Everyone has the right to quality service when they seek healthcare from a facility. Everyone regardless of background, race, sexual orientation, ability to pay, or type of illness. This is your right as a patient, and I can bet your local hospital staff take that pretty seriously. A large part of their job is to ensure your satisfaction. It’s why we have patient satisfaction surveys and why they’re given such importance, despite what my personal opinion may be on them. Point being, no one wants you to be happier than the healthcare team caring for you, but let’s all just be blatantly honest. That’s not always gonna happen. It can’t.
Here’s what you might be missing when you visit your local Emergency Department, or even find yourself an inpatient at a local facility.
It’s a hospital. By definition, a hospital is an institution providing medical and surgical treatment and nursing care for sick or injured people.
It’s not a hotel, a restaurant, or a spa day. So although the hospital does feed you, bath you, and give you a place to lay your head, those are not its only purposes. As such, each patient doesn’t have their own personal assistant. The aides, nursing staff, and providers caring for any single patient are also responsible for the care of many others. This ratio will require the healthcare worker to use a little something we call common sense and even critical thinking in my particular area. We will use a process called triage to determine whose needs must be met first. Since we are finite and cannot be in more than one place at a time, much to the disappointment of those we care for, we must give certain patients priority over others.
This means waiting.
It can mean you won’t get immediate results. We live in a fast-paced world where we can find the answer to almost anything at our fingertips and in a few seconds. It’s understandable that people demand immediate gratification, but sadly that’s not how it works in healthcare. It’s not Burgr King leaving off the pickles (no offense meant to BK workers, I simply adore my Whopper), but this, it’s actually life and death. Time has to be doled out properly for that to bode well.
I can’t explain to you what it’s like to be engaged in activity to bring someone back to life, then enter your other patient room and be yelled at for not coming right away to change the television channel.
Today I was rocking my baby daughter to sleep. Well, my four year old wanted a PB&J sandwich. Since I almost had the baby asleep I asked her to wait, but she just couldn’t do it. She kept opening the door, demanding a sandwich, and whining outside the bedroom where I worked in vain to put that baby down. She didn’t see the needs of the cranky baby. She only saw the needs of herself.
But she’s four.
In healthcare, especially in the ER, but even in my critical care setting, if you are made to wait you should be thanking your lucky stars.

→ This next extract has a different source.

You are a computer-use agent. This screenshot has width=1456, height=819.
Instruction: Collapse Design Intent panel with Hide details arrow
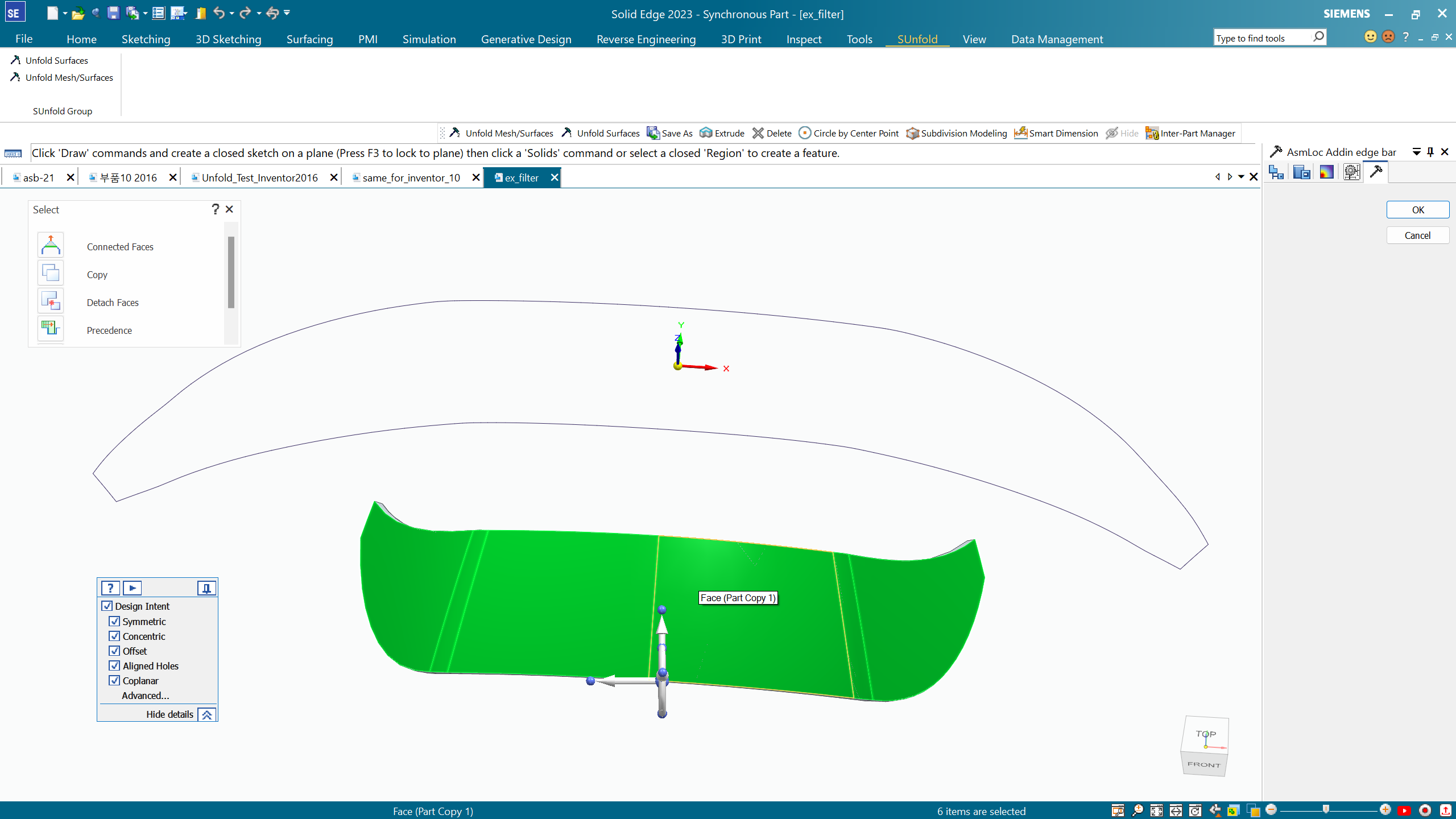[x=207, y=715]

Instead of complaining to your friends, social media, or wherever else perhaps you should take a moment and say, “thank you, Lord.”
Thank you that I’m well enough to wait.
The ability of healthcare staff to meet your needs in a timeframe that is desired by you is most likely not gonna happen. I’m sorry. But it’s not because they’re munching bonbons and watching reality TV. It’s because they’re performing CPR, getting the chest pain patient to the cath lab, or rushing the ruptured bowel patient to surgery.
Sometimes your staff may appear indifferent. I’m sorry. It’s a coping mechanism from years of tragedy and death before your eyes. Don’t take it personal.
Sometimes your provider might not give you the answer you wanted. Come on. Have a little faith in them. I don’t get in my insurance guy’s face when my premium goes up. He’s the insurance expert. I’ll trust his word.
But most importantly, there’s this one thing I can’t control. None of us can. Being sick sucks. It really, really does. We’re sorry, and we’re gonna do our best to help you, but sometimes you might not be totally satisfied with the outcome. We’re trying. I guess it could always be worse.
I like to practice gratitude in life, and if I’m still upright and breathing than I can get through the rest of it. I like to remind all patients of this. We are all human, we make mistakes, but we’re doing the best we can. I’ll try and walk in your shoes if you’ll extend me the same courtesy. Deal?